→ PROBLEM DETAILS:
Below are some records. Say how many of their lines contain the string "slider", and give nothing but the number.

:: RECORDS SUPPLIED ::

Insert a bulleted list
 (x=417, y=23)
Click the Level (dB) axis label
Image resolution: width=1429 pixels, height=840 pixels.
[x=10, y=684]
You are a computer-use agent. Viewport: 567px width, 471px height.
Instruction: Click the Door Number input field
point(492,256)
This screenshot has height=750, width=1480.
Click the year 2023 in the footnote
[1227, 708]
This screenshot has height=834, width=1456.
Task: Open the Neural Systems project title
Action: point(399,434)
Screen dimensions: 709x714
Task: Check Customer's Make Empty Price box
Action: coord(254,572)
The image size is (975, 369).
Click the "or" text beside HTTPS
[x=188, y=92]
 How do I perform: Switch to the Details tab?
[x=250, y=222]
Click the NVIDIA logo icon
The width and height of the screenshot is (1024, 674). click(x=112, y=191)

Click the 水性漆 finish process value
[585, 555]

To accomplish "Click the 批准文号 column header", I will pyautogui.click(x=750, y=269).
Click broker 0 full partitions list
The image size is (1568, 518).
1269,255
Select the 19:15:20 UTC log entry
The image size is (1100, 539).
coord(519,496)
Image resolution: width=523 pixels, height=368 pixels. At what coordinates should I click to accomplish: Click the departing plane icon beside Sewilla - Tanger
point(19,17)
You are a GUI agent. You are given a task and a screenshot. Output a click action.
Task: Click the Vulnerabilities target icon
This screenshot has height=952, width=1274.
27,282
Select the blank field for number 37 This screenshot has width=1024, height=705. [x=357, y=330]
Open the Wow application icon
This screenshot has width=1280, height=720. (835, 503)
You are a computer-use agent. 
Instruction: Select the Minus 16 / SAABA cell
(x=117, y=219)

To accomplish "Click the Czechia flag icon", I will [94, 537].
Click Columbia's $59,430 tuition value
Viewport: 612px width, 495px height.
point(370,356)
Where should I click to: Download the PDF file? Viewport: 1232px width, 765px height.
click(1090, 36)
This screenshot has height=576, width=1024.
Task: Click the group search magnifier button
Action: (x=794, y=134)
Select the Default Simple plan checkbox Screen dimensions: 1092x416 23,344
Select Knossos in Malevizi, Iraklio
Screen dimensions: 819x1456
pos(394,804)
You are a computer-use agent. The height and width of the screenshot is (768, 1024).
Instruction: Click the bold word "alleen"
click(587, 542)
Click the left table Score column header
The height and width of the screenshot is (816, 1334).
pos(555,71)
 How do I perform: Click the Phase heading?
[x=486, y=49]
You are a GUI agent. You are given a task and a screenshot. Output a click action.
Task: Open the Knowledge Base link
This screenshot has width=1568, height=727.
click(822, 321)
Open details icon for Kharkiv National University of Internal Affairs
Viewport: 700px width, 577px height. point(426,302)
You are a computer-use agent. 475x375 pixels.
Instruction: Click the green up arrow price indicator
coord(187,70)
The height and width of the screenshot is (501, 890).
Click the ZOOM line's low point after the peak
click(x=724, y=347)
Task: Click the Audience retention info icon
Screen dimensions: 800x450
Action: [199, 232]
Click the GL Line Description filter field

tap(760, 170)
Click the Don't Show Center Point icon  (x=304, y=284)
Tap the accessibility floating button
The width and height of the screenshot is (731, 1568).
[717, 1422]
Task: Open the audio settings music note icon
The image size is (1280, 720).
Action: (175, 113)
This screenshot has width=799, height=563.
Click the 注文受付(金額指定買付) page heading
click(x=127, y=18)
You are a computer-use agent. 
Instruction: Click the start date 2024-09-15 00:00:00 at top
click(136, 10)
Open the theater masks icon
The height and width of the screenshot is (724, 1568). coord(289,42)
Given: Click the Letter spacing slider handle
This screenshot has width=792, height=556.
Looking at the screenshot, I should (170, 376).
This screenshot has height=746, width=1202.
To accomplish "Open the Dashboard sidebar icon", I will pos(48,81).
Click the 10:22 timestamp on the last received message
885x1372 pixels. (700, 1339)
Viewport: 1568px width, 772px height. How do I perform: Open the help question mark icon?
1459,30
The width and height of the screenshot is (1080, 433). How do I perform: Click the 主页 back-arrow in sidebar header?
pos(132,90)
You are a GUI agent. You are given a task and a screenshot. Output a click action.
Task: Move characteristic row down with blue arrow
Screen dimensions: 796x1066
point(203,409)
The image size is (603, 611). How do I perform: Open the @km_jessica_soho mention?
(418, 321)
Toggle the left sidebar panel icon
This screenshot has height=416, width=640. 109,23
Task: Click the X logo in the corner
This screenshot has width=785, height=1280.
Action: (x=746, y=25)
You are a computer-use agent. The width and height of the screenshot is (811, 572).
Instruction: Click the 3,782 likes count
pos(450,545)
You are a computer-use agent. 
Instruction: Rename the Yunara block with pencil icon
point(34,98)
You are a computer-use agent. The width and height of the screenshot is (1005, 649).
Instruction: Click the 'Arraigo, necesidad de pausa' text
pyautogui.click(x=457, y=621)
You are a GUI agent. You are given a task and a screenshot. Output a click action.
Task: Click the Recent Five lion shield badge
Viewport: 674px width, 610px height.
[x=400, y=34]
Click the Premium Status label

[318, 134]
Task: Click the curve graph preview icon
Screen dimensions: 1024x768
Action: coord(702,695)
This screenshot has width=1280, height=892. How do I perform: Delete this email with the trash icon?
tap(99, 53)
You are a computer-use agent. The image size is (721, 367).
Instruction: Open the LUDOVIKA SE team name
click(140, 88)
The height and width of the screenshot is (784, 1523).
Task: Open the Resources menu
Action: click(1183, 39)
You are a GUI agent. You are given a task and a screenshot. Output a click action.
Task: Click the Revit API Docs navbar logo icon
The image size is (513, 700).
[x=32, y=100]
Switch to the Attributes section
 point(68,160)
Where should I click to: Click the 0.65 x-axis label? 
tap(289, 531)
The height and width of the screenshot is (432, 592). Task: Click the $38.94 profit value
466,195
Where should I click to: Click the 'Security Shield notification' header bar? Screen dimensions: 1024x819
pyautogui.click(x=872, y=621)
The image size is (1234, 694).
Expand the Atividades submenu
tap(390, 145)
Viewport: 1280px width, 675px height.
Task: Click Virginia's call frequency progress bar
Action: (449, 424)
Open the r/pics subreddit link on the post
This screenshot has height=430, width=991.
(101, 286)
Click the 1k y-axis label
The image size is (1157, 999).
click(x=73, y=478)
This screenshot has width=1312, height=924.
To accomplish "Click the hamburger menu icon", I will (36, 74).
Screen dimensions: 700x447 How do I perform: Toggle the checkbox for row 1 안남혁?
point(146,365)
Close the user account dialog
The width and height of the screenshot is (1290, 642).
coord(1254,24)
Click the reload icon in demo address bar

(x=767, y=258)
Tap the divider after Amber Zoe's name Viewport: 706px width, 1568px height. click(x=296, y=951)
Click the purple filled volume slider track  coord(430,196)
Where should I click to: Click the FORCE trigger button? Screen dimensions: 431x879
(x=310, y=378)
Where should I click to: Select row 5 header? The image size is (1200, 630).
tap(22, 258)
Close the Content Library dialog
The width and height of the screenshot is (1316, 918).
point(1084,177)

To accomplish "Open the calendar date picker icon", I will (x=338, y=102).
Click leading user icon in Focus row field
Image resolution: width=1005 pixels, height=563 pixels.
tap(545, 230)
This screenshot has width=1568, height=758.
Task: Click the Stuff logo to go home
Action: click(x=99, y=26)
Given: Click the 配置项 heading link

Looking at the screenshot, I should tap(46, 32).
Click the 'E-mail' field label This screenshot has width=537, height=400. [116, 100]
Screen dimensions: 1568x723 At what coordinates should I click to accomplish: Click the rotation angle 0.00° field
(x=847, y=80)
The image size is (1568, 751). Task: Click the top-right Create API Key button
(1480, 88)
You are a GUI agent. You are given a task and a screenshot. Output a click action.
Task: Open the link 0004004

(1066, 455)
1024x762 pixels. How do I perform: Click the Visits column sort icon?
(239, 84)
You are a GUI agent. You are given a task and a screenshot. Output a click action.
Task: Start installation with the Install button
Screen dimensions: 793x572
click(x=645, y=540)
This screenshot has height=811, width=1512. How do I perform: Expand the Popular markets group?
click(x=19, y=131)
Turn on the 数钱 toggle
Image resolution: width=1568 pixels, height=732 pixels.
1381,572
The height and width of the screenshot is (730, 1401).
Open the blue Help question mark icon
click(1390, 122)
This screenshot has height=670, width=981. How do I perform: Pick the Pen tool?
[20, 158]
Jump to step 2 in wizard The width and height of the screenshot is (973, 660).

:::

→ SOLUTION:
2